For Charlotte’s first Halloween, my mom is going to turn her into a devil. Growing up, my mom always made costumes for my sister and me, and she graciously offered to do the same for Charlotte. Why a devil? Well, it’s a pretty typical costume for kids. In fact, my little sister was one for her second Halloween (She was, like, weeks old for her first Halloween). There is a rather famous picture in our family of Allison all bedeviled, with a mouth full of candy, looking at me like, “Dude! Why didn’t you tell me how awesome this is? We get to do this EVERY year?"

But honestly, we didn’t randomly pick a standard baby costume for our daughter. We picked a devil because it is so appropriate. Oh, relax. I don’t actually think my daughter is the anti-Christ or a spawn of Satan. Although

All I’m saying is we picked the costume because our child is such a pain in the ass.
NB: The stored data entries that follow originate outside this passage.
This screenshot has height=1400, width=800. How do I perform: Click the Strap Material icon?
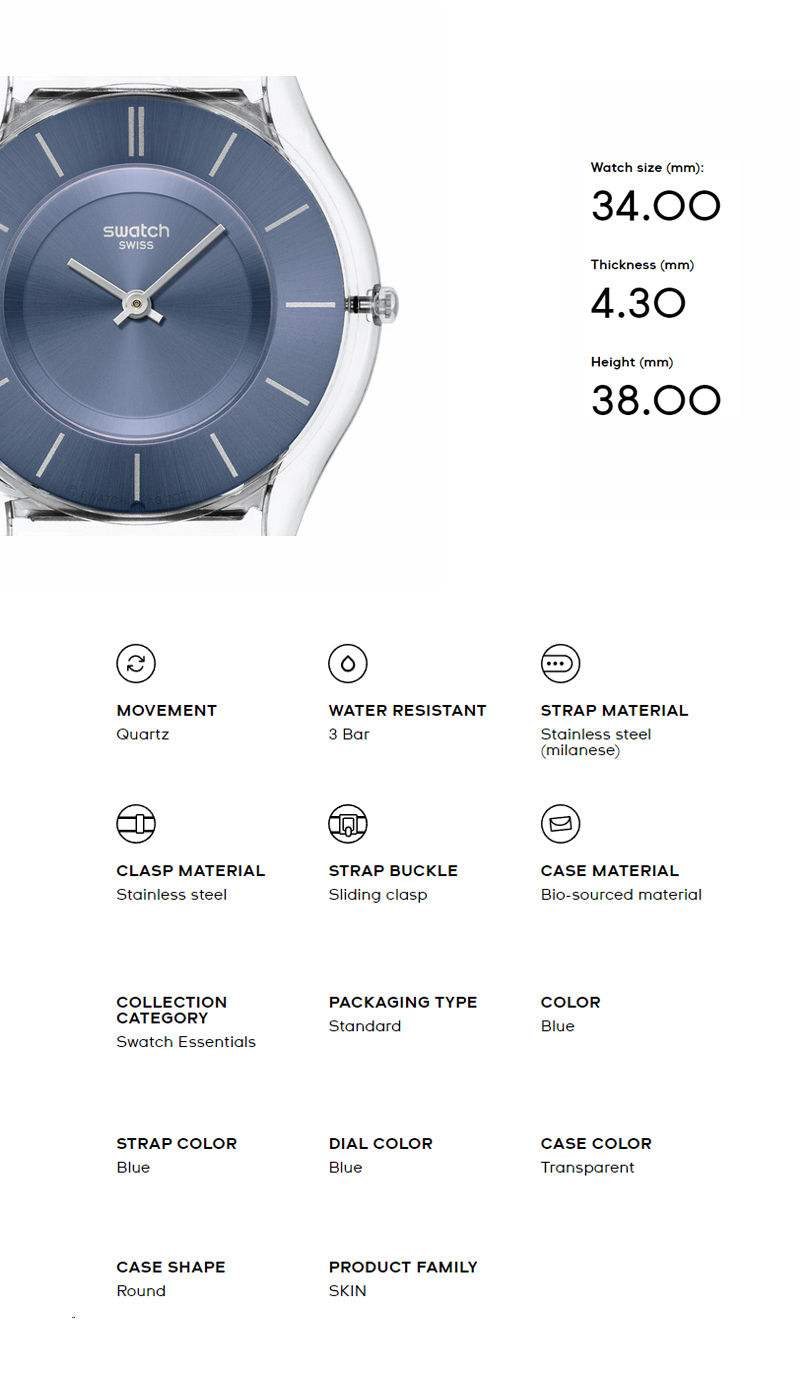tap(560, 663)
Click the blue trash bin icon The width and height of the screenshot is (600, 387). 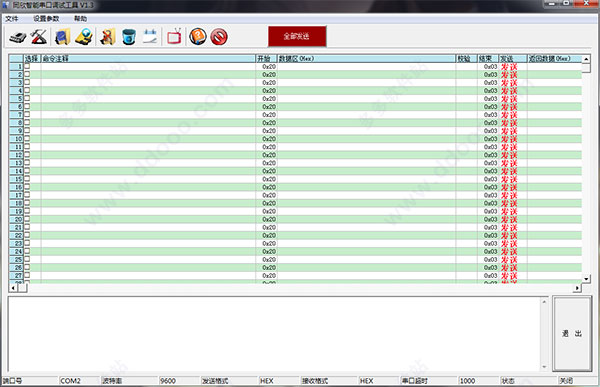pyautogui.click(x=129, y=37)
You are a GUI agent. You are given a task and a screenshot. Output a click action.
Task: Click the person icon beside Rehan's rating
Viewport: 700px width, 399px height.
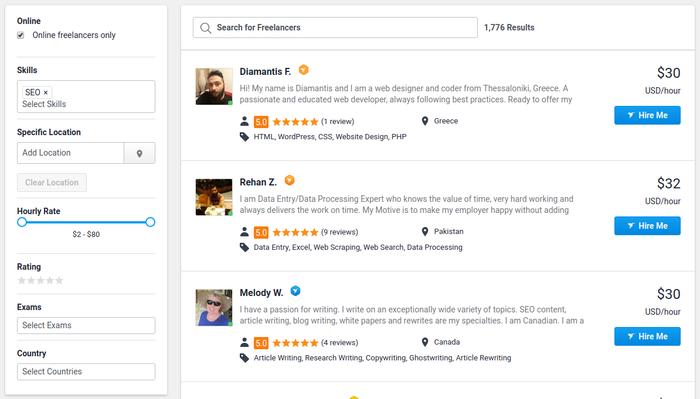coord(244,232)
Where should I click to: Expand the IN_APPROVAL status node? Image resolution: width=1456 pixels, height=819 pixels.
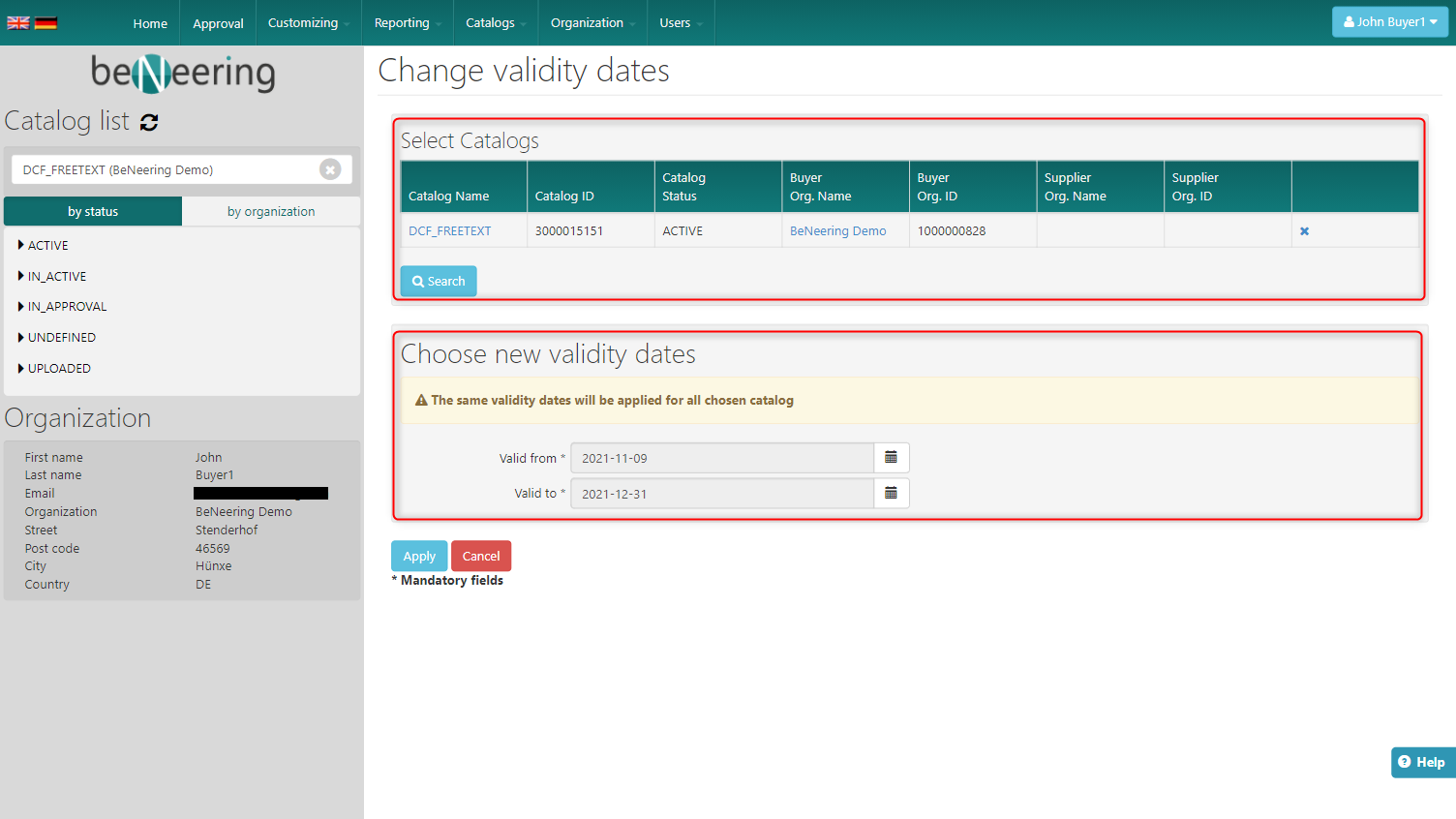pyautogui.click(x=21, y=307)
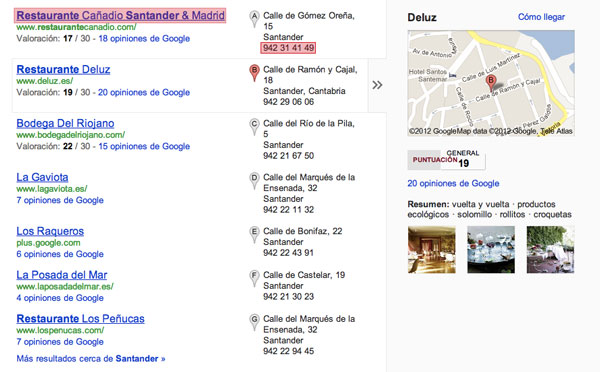Visit www.lagaviota.es website link
Screen dimensions: 600x372
(x=52, y=189)
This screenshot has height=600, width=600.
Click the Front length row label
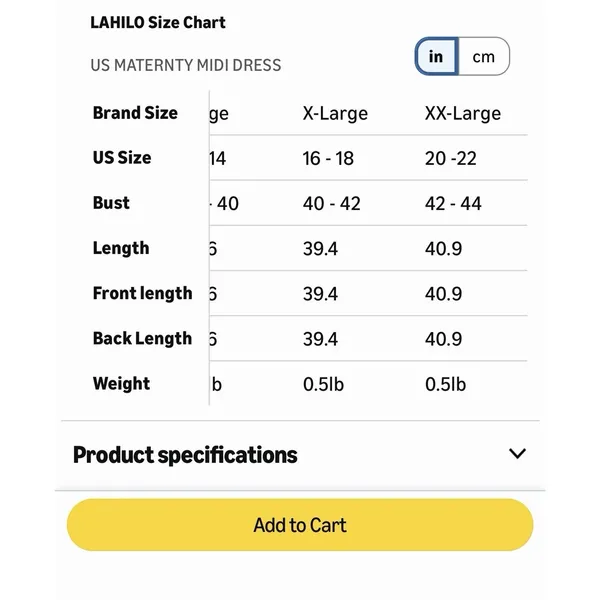[x=143, y=293]
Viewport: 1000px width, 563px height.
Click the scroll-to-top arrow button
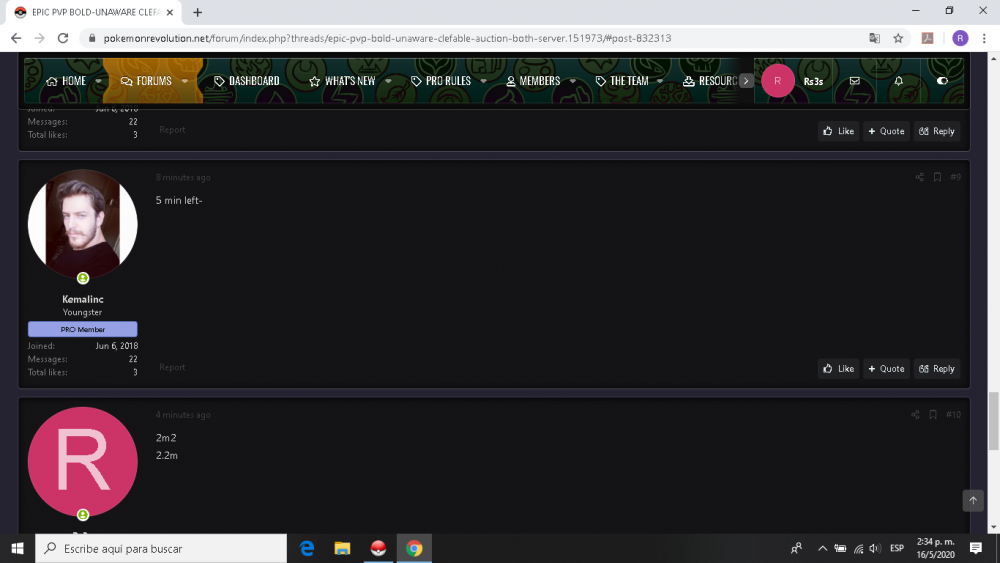tap(973, 500)
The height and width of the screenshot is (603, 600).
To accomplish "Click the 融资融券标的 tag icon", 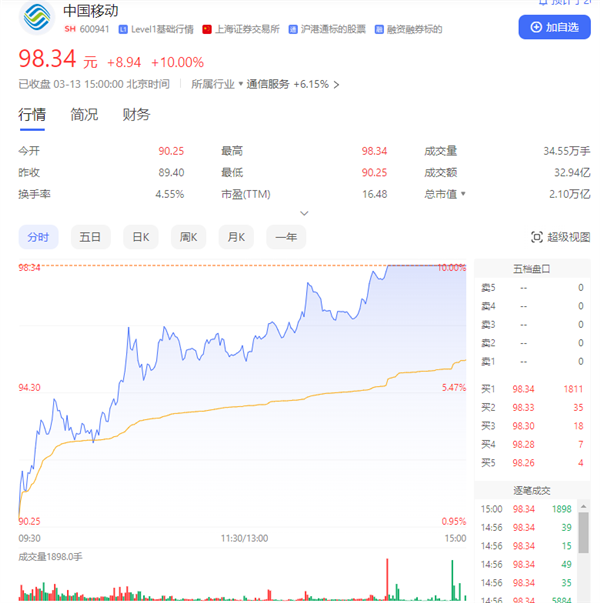I will tap(379, 30).
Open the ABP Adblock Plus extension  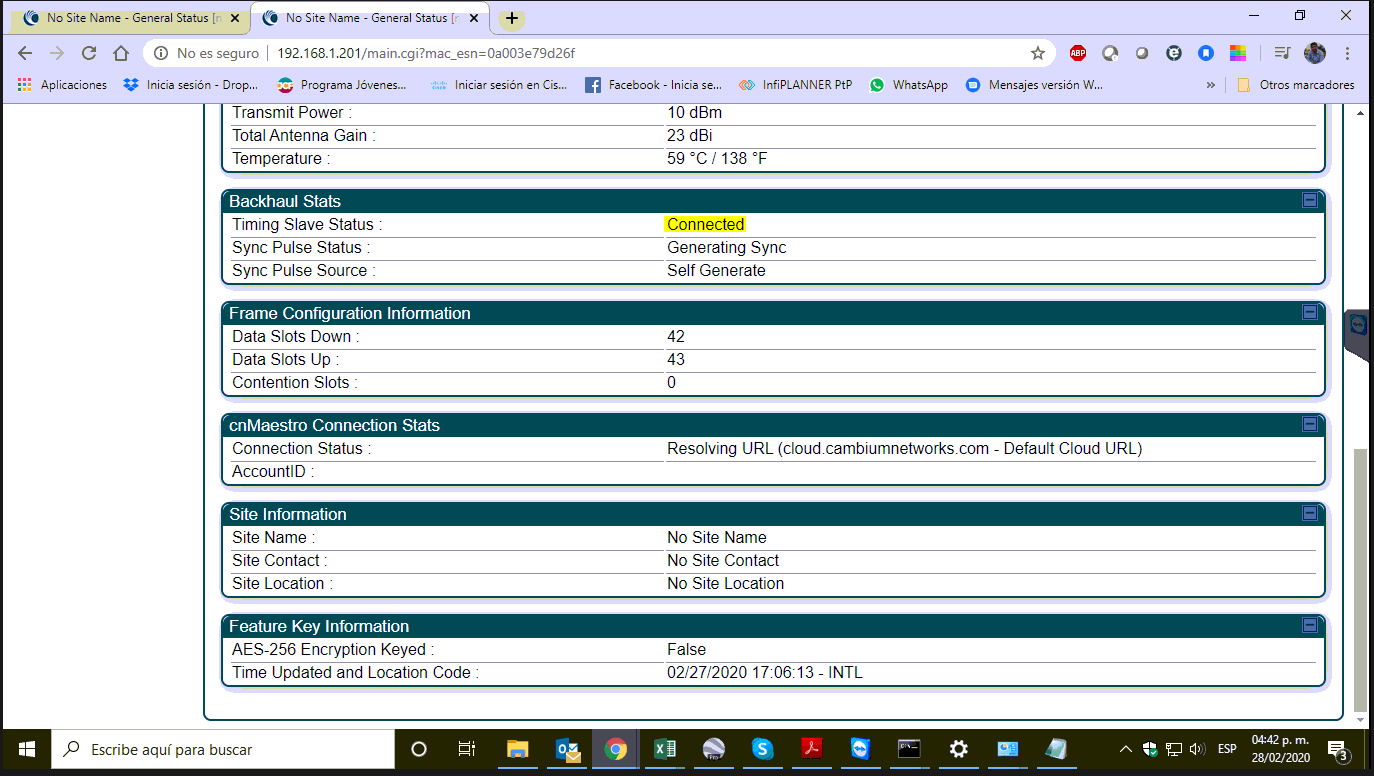click(1078, 53)
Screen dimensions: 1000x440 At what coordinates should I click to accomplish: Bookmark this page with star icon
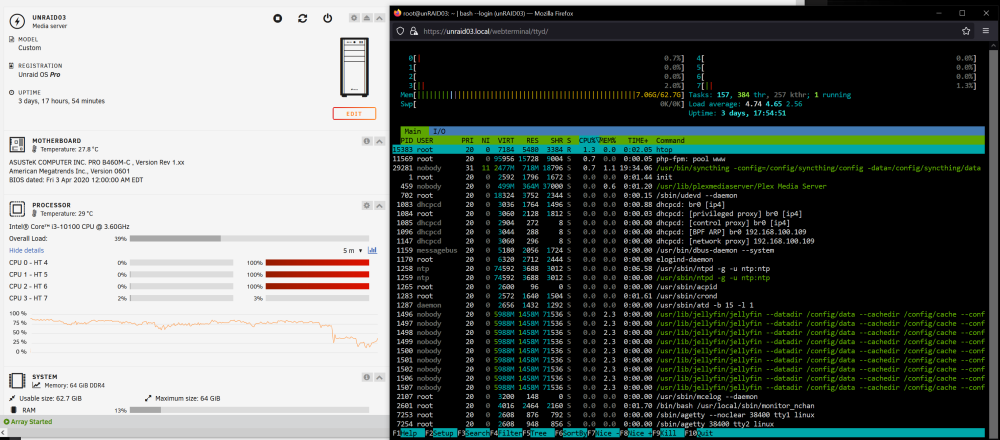pyautogui.click(x=966, y=31)
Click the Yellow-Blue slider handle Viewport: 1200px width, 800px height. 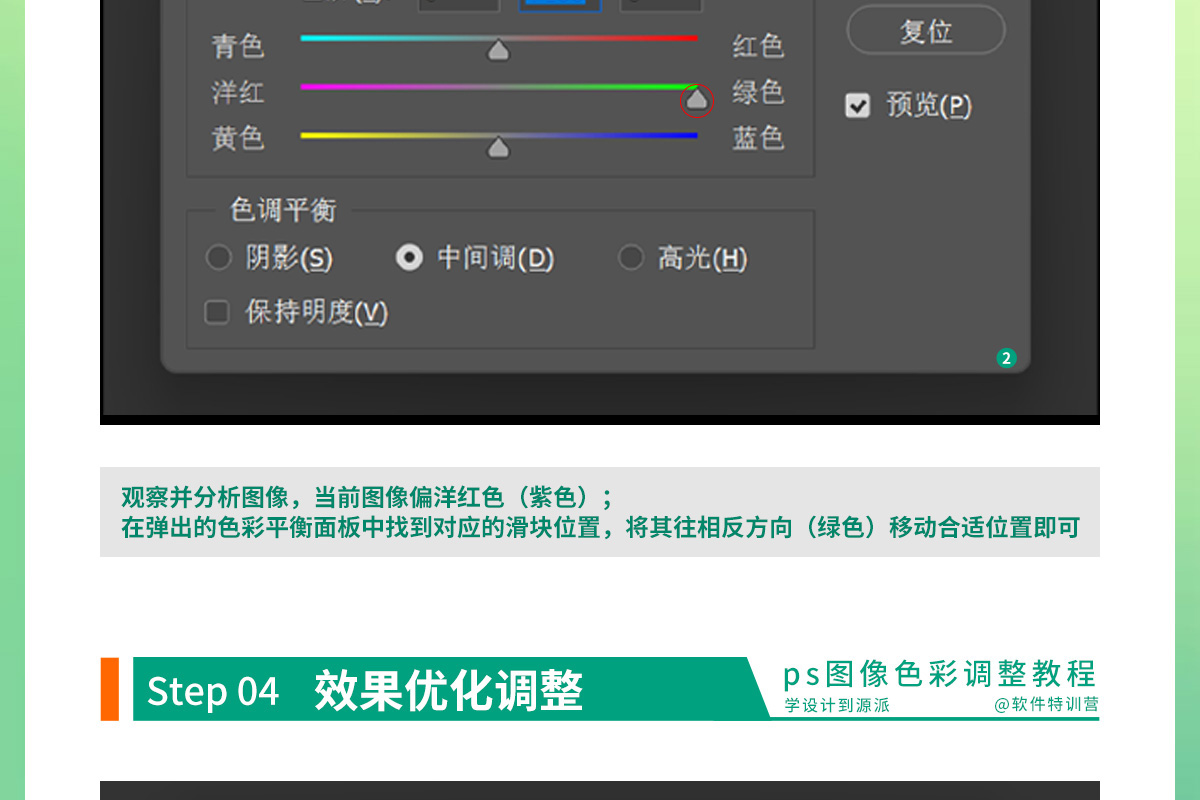[x=498, y=148]
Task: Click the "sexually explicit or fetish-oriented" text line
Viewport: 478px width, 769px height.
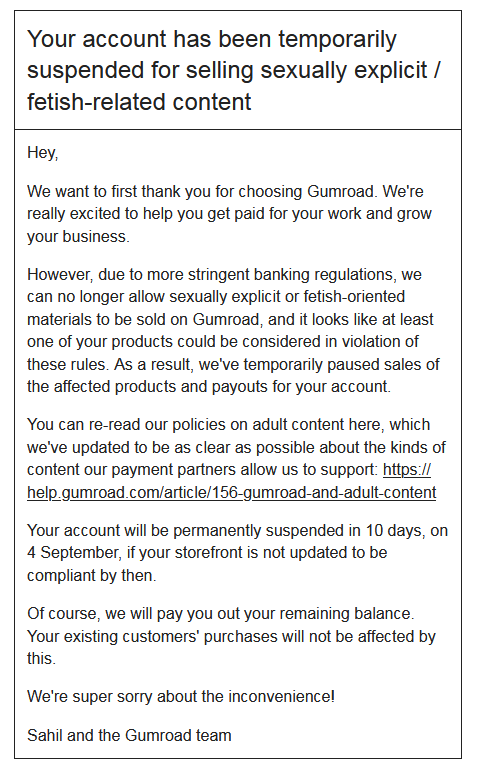Action: pos(216,297)
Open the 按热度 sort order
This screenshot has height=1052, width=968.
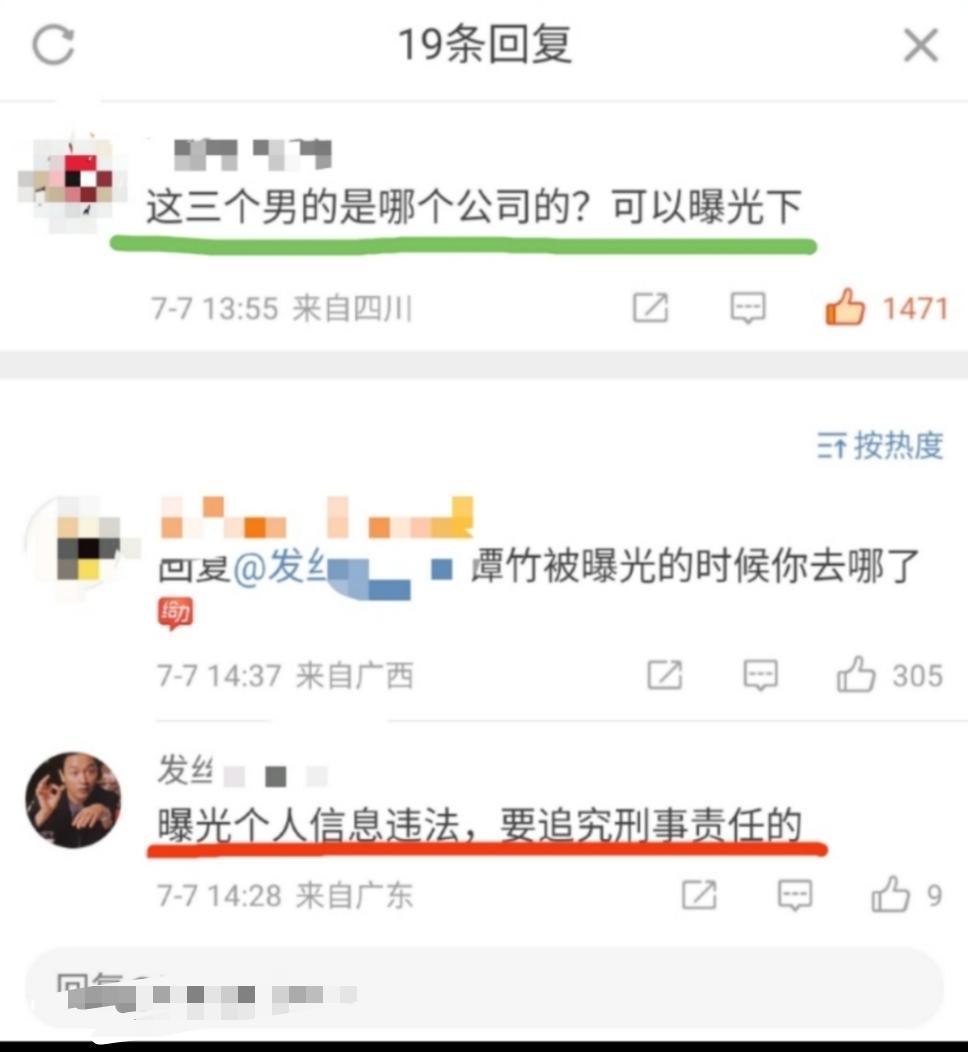[x=880, y=445]
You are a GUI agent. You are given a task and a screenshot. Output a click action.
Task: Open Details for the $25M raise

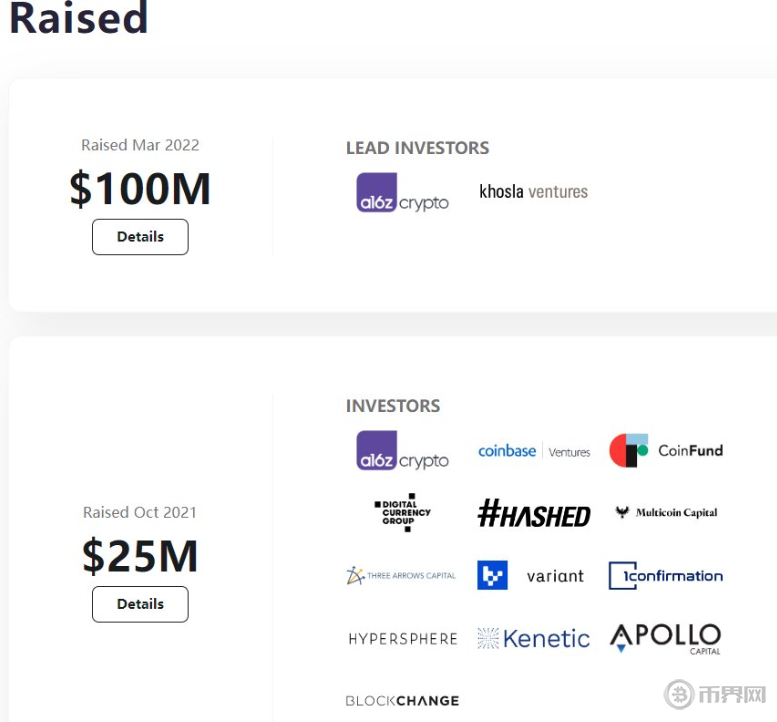coord(140,604)

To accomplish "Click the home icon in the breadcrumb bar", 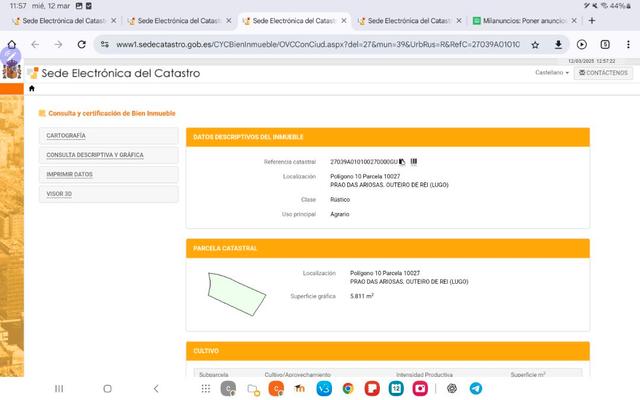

If you’re offended by my choice of words, you have not met my daughter. To know Charlotte is to adore her, but it is also to wonder aloud why she’s SO BAD. In some ways she is very much like her mother. I, too, am a pain in the ass. Just ask my husband. I’m restless, impatient, don’t sleep well, and I’m spoiled. Charlotte, Charlotte, Charlotte, and, oh yes, Charlotte. We are willful creatures who usually end up getting our way with Chris. She does it with tears, and I do it with…well, let’s just say I keep him happy. I would pity my husband, but he actually seems rather satisfied with submitting to the batting eyelashes of his wife and daughter.

Like many first-time parents, Chris and I spent Charlotte’s first day on this planet marveling at what a good, quiet baby she was. She slept most of the day, and when she was awake, she just stared deep into our eyes. We thought we had it made. Of course, that lasted all of twelve hours. Soon she began screaming every time we changed her diaper, screaming whenever she wasn’t attached to my cracked and bleeding nipples, and screaming because, well, screaming is fun, right?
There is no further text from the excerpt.